Otago University Law School outlook for 2014
Dean: Professor Mark Henaghan
The first university to begin teaching law in New Zealand, Otago University’s Law Faculty is bringing new ideas in both research and courses in 2014. Professor Henaghan looks ahead:
2013 has been notable for the many achievements of both student and staff at the Otago Law Faculty.
Otago law students showed strong representation in competitions with Alec Dawson making it through to the grand final of the World University Debating Championship in Berlin and being a member of the winning team in the Colgate Intervarsity debating team in New York.
Jayne O’Connell and Matthew Mortimer won the Mahony Cup in the NZ Law Foundation National Family Law Moot while Tom Jemson and Henry Benson-Pope won the Buddle Findlay Negotiation Competition and will now represent New Zealand at the International Negotiation Competition in South Africa in 2014.
Stephen Thompson and Will Cheyne won the Legal Research Foundation Award for student research in 2012, an award Otago Law students have won every year since 2007.
Alongside these successes, eight Otago law students have been appointed as judge’s clerks, three in the Supreme Court, two in the Court of Appeal and three in the High Court.
Staff achievements were also prevalent with Jacinta Ruru winning the Otago University Students’ Association (OUSA) 2013 New Supervisors Award and Jessica Palmer receiving an OUSA teaching award.
Cambridge University Press has formally agreed to publish Michael Robertson’s Book Stanley Fish on Philosophy, Politics and Law: How Fish Works while a new book co-edited by John Dawson and Kris Gledhill, New Zealand’s Mental Health Act in Practice, was published in November to mark the 21st anniversary of New Zealand’s mental health legislation.
Law Dean Mark Henaghan was grateful to receive the honour of becoming only the second academic to be admitted as an Associate Fellow of the International Academy of Matrimonial Lawyers (IAML), a worldwide association of practising lawyers recognised by their peers as being among the most experienced and skilled family law specialists in their respective countries.
In 2014 the Otago Law Faculty will introduce several initiatives with strong benefits for both students and evolving areas of law.
The faculty will implement a newly taught Masters in Law and Emerging Technology for next year. This will build on the work of the New Zealand Law Foundation Centre for Law and Policy in Emerging Technology and the new multidisciplinary research Centre for Society, Governance & Science. Both centres, which are in the Law Faculty, are undertaking multidisciplinary research into the impact of new scientific technologies (nano-technology, medical, neuro-scientific, digital information, cyber-technologies and genomics) on our society and whether we will have the legal and regulatory frameworks that maximize the benefits for society.

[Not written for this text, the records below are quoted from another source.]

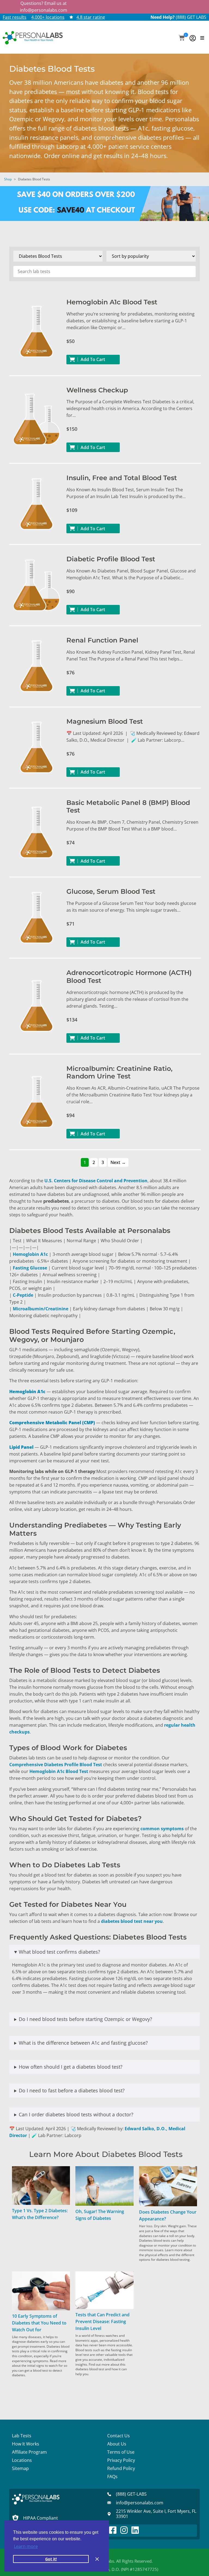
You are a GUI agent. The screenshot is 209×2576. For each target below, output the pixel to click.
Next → (118, 1162)
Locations (22, 2460)
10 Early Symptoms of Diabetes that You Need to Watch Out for (39, 2323)
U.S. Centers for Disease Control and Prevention (95, 1181)
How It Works (25, 2444)
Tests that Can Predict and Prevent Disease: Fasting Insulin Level (102, 2321)
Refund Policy (121, 2468)
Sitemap (20, 2468)
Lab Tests (21, 2436)
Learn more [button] (26, 2546)
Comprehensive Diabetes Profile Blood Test (55, 1765)
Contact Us (118, 2436)
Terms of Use (120, 2452)
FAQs (112, 2477)
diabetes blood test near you (132, 1921)
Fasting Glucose (30, 1268)
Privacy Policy (121, 2460)
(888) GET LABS (191, 17)
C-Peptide (23, 1295)
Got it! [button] (51, 2559)
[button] (181, 38)
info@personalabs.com (43, 10)
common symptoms (162, 1829)
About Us (116, 2444)
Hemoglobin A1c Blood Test (58, 1771)
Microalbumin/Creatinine (40, 1309)
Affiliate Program (29, 2452)
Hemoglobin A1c (30, 1254)
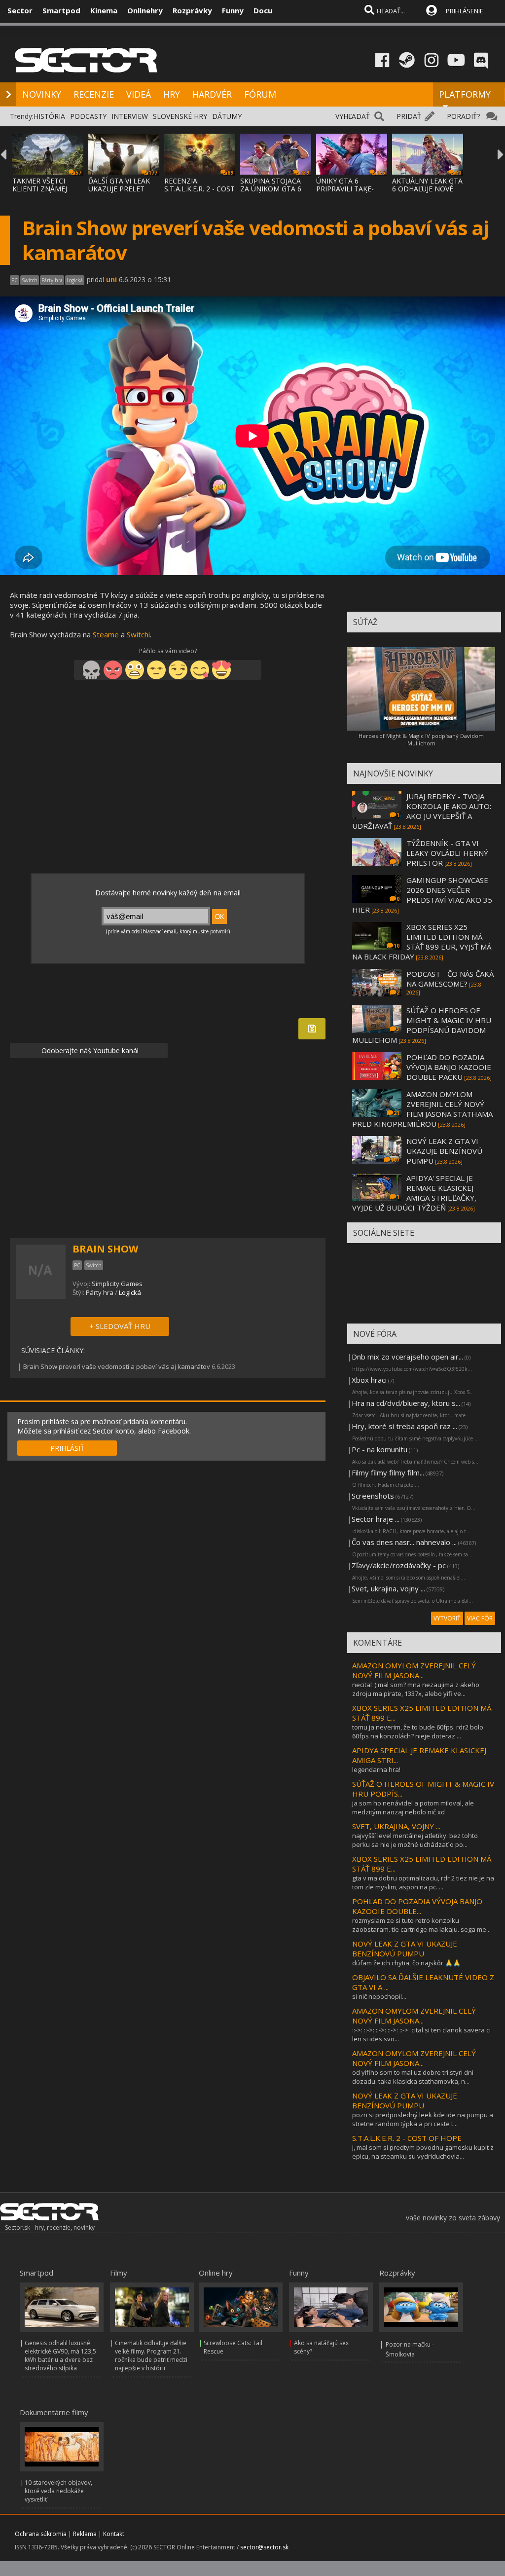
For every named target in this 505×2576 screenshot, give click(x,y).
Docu (262, 10)
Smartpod (61, 10)
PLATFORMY (465, 94)
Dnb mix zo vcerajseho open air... (407, 1357)
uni (111, 279)
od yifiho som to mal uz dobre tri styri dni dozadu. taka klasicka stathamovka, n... (412, 2077)
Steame (106, 634)
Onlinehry (145, 10)
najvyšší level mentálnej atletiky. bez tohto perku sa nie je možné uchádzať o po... (415, 1840)
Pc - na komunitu (379, 1449)
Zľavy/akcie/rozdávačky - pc (399, 1565)
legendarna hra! (376, 1769)
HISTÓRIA (49, 116)
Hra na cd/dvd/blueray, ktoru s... (406, 1403)
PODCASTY (88, 116)
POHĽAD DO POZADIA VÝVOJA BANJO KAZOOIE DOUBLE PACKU (448, 1067)
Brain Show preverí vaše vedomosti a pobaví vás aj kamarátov (116, 1366)
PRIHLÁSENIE (464, 10)
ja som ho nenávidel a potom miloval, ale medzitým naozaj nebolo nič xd (413, 1807)
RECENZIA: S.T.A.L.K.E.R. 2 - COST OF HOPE (199, 188)
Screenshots (373, 1496)
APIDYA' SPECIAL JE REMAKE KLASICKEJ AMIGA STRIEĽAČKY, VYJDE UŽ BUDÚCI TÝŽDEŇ (414, 1193)
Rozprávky (192, 10)
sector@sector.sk (264, 2547)
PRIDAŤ (409, 116)
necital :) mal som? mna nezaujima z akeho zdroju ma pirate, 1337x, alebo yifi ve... (415, 1689)
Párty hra (99, 1292)
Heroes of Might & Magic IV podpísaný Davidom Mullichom (421, 739)
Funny (233, 10)
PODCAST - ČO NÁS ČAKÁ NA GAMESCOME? (450, 979)
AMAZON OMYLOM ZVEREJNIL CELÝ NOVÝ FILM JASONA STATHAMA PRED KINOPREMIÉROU (422, 1109)
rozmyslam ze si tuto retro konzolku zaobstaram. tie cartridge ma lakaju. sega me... (421, 1925)
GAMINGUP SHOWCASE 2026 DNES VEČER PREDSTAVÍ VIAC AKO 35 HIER (422, 895)
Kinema (103, 10)
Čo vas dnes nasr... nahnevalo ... (404, 1542)
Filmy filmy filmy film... (388, 1472)
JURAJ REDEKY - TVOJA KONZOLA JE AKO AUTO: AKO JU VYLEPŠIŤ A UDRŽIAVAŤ (421, 811)
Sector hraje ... (375, 1519)
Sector (20, 10)
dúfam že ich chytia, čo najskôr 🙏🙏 (406, 1962)
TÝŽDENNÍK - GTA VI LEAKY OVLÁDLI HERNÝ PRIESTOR (447, 853)
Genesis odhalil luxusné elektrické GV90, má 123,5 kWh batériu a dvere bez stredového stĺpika (60, 2355)
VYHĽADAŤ (352, 116)
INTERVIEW (129, 116)
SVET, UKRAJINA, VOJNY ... (396, 1826)
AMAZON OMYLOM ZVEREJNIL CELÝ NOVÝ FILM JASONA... (414, 1670)
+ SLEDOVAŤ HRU (119, 1326)
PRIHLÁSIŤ (67, 1448)
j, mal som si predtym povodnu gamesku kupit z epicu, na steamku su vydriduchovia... (423, 2152)
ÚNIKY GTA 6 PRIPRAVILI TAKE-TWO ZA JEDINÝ (345, 188)
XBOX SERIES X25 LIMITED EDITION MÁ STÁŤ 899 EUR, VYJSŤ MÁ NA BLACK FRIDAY (421, 941)
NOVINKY (41, 94)
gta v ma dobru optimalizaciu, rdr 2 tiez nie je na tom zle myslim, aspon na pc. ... (423, 1882)
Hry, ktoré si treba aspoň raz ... (404, 1426)
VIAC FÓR (480, 1618)
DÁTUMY (227, 116)
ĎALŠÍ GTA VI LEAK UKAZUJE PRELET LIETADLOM (119, 188)
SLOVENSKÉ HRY (180, 116)
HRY (171, 94)
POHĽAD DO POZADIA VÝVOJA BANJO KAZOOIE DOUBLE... (417, 1906)
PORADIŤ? (463, 116)
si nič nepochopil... (379, 1996)
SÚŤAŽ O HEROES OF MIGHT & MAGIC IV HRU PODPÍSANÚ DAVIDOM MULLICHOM (421, 1025)
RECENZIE (93, 94)
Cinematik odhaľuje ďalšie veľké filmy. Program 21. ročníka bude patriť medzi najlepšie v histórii (151, 2355)
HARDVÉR (212, 94)
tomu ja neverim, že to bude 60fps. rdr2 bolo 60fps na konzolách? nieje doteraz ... (417, 1731)
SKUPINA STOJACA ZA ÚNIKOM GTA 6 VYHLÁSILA (270, 188)
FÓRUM (260, 94)
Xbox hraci (369, 1380)
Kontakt (113, 2534)
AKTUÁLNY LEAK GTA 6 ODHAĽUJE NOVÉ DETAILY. (427, 188)
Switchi (138, 634)
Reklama (85, 2534)
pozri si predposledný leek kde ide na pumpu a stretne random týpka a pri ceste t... (422, 2119)
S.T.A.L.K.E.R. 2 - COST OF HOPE (407, 2138)
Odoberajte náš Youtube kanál (89, 1050)
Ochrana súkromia (41, 2534)
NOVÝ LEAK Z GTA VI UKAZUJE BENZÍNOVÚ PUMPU (444, 1151)
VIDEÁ (138, 94)
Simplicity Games (117, 1283)
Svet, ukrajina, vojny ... (388, 1588)
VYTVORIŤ (447, 1618)
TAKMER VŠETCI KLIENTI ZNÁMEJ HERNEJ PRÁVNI (39, 188)
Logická (130, 1292)
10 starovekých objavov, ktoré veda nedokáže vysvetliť (58, 2490)
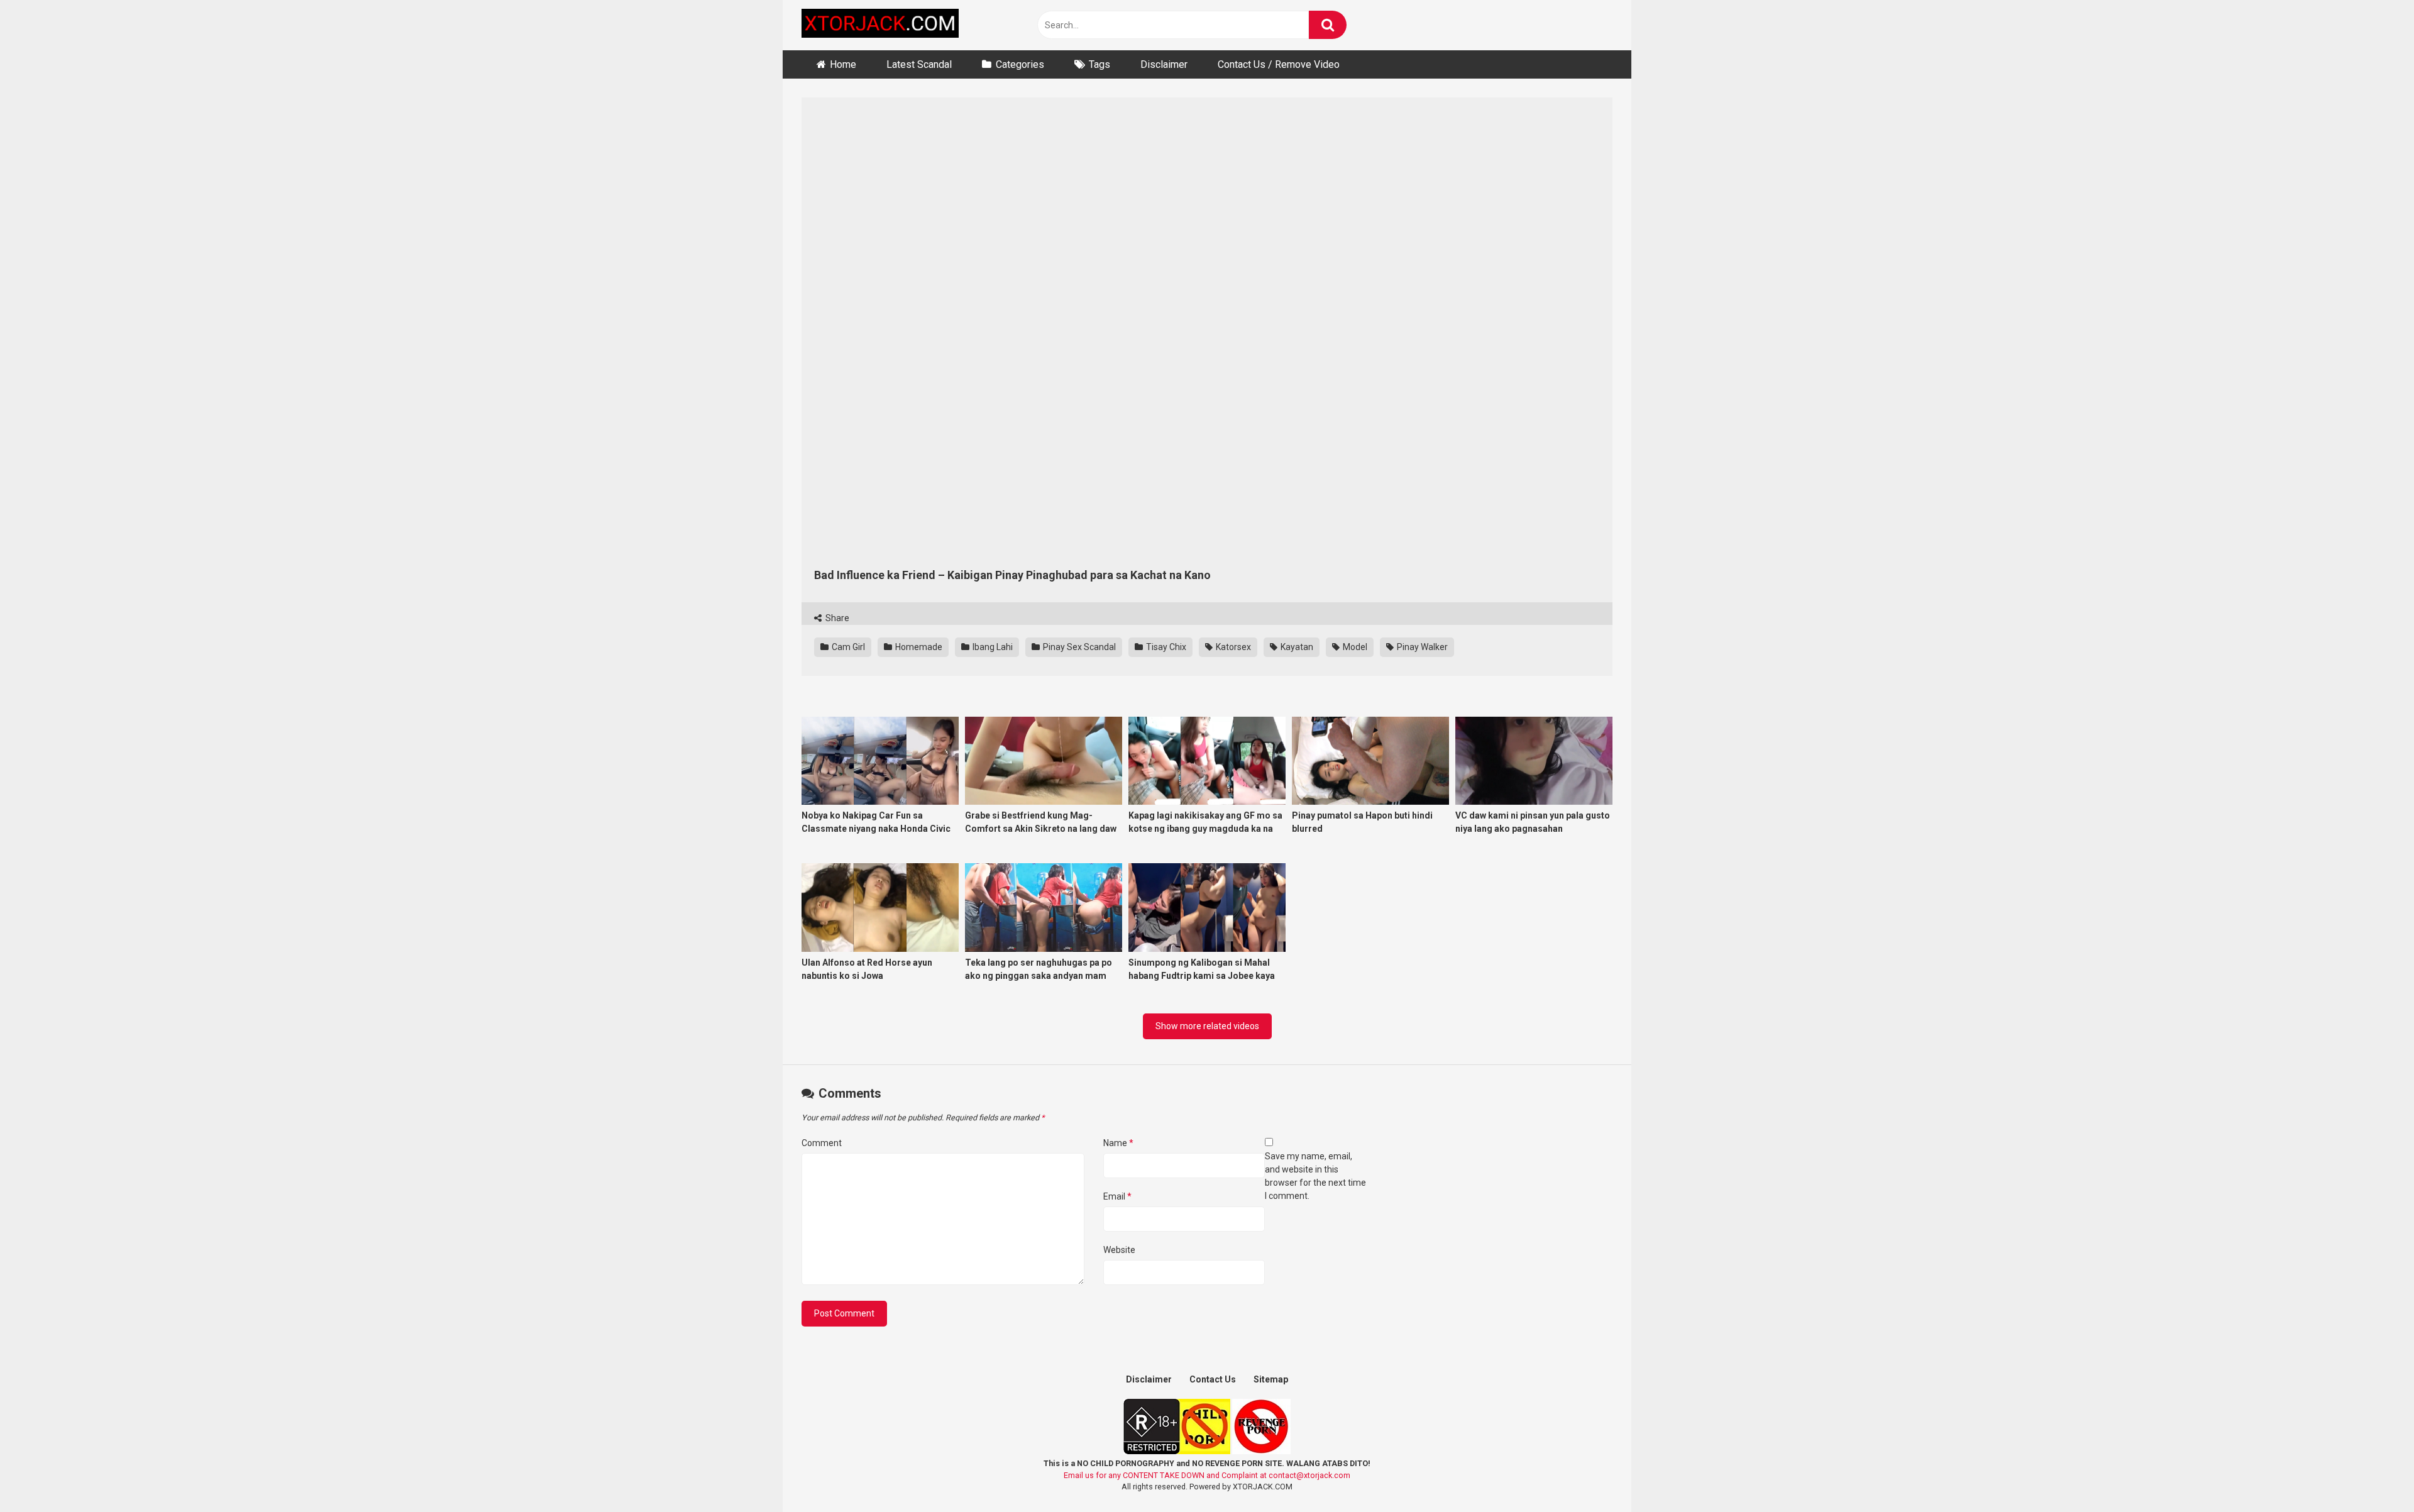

Also the Legal Issues Centre has a major project under way, the first of its kind in New Zealand, to track in detail the progress of civil cases through the court system in terms of what harms and hinders progress, whether it is human, technological or system factors. This project is essential if New Zealand is to have a legal system that delivers justice in a consistent and reliable manner. A strong, efficient, robust justice system not only protects rights but encourages investment in New Zealand.
For students to prepare for legal areas in current and emerging industries the Law Faculty is introducing two new courses.
Based on a strong demand from students and industry we are introducing the “Animals and the Law” course, taught by Marcelo Rodriguez Ferrero. It reflects our rural economy and will help to raise industry standards. Rex Adhar will teach “Law and the Sports industry” with Otago Law graduate, and one of New Zealand’s leading sports lawyers, Warren Alcock giving lectures in the course.
Otago Law students who were founders of Generation Zero have also established “Law for Change” and developed a handbook as a resource for major student initiatives nationwide so Law students are at the vanguard as advocates for positive change.
Speaking of Generation Zero, one of its founders, Louis Chambers, became the Otago Law Faculty ’s 11th Rhodes scholar, and is now commencing his studies at Oxford University while another student, Charlotte Greenfield, received a Fulbright General Graduate Award to attend Columbia University and won an Yvonne A M Smith Charitable Award.